● Document:
----

There need to have a capacity to marry and comply with certain formalities by the parties to a marriage. Breaching these requirements may lead to the nullity of marriage. The municipal authority must establish that each party has the capacity to marry, before the ceremony of marriage.
Capacity to marry
The parties must:
(i) not be within the prohibited degrees of relationship. Marriage between lineal ascendants and descendants and between brothers and sisters is prohibited, but is permitted between uncle and niece, or aunt and nephew, and between cousins. Where a party to a marriage has previously been married to a lineal ascendant or descendant of the other party, permission to marry must be obtained from the Minister of justice. An adopter and adoptee cannot marry while the adoption is in force.
(ii) be over the age of 18 and not declared incapable. Both parties must be at least 18 years old at the time of marriage, but a person under this age can marry with parental consent and with the special permission of the county governor. The latter can also dispense with parental consent where it is unreasonably withheld. A person declared incapable can only marry with his or her guardian’s consent.
(iii) not be already married.
(iv) be respectively male or female. Although it is not expressly stated in legislation, parties to marriage must be of the opposite sex. However, parties of the same sex can enter into a registered partnership.
Conditions of a valid marriage
The marriage ceremony is performed by a proper authority before which the parties must jointly declare their wish to marry and thereafter be declared married. The marriage will be rendered void if these conditions are not satisfied. Where special reasons exist, the minister of justice is authorised to approve an invalid marriage and the cases of invalid marriage are rare.

----

● Available data:

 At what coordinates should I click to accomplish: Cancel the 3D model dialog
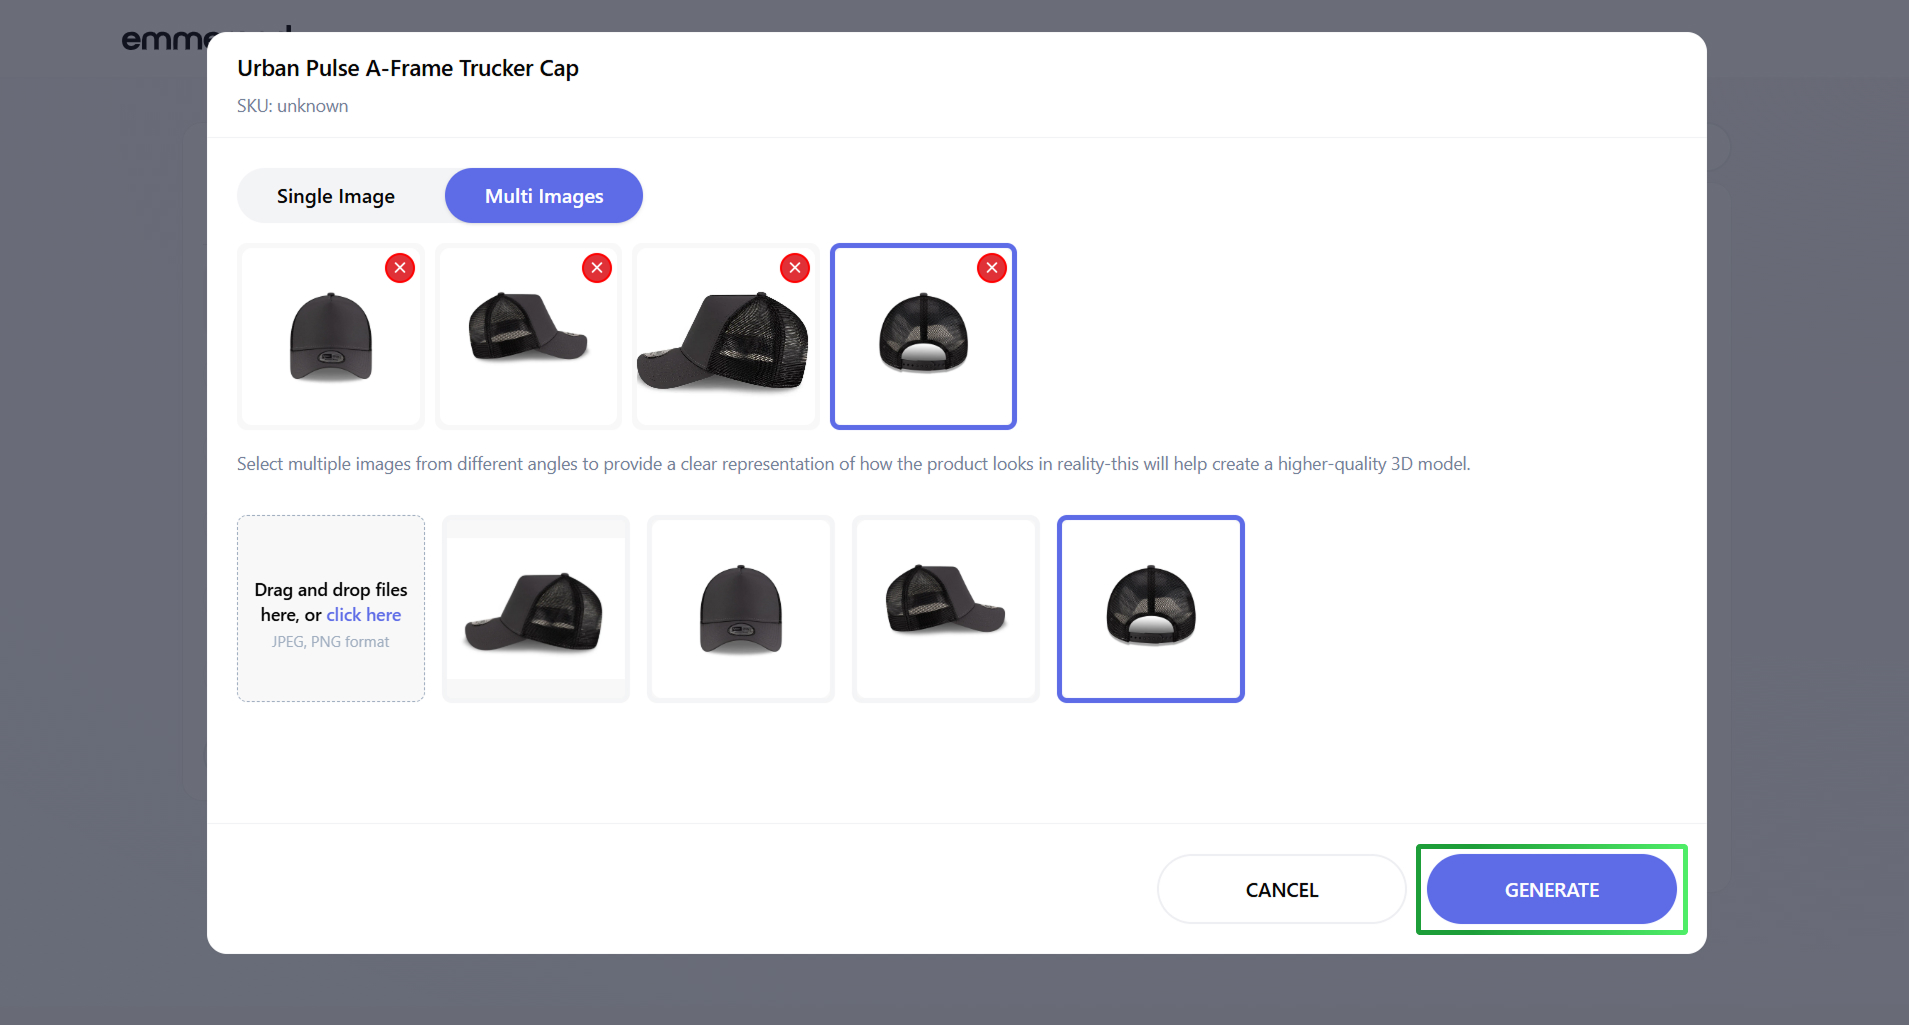(1282, 889)
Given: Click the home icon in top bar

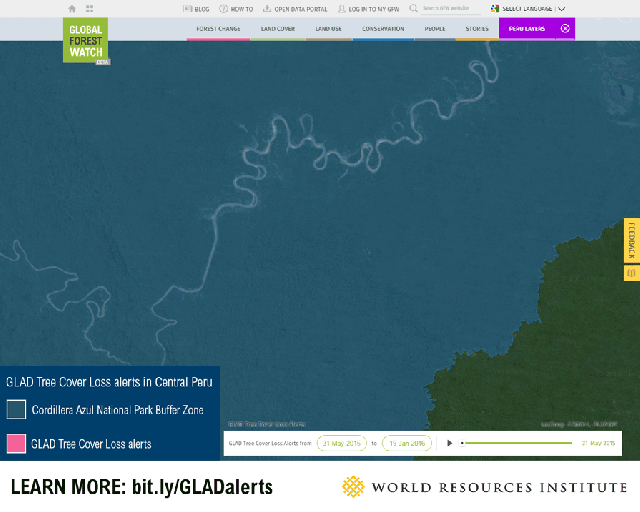Looking at the screenshot, I should [x=72, y=9].
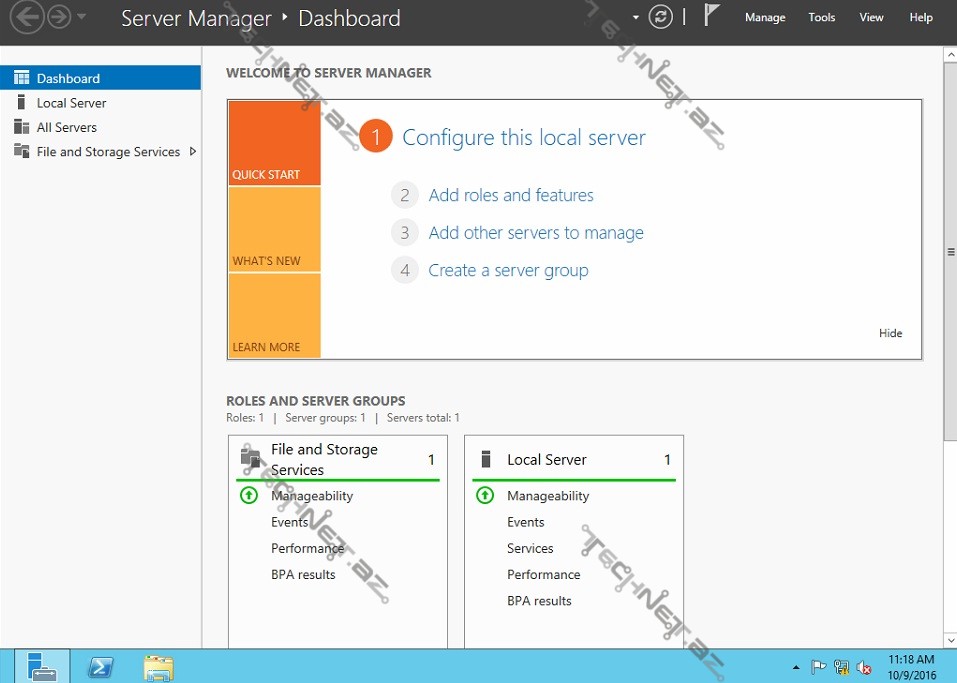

----

● Objective:
Please answer these questions from the text on capacity to marry, numbering your answers to match:
1. Who must grant permission when one party was previously married to a lineal ascendant or descendant of the other?
2. Besides parental consent, whose special permission does a person under 18 need in order to marry?
3. What can parties of the same sex enter into?

● Answer to the problem:
1. The Minister of justice.
2. The county governor.
3. A registered partnership.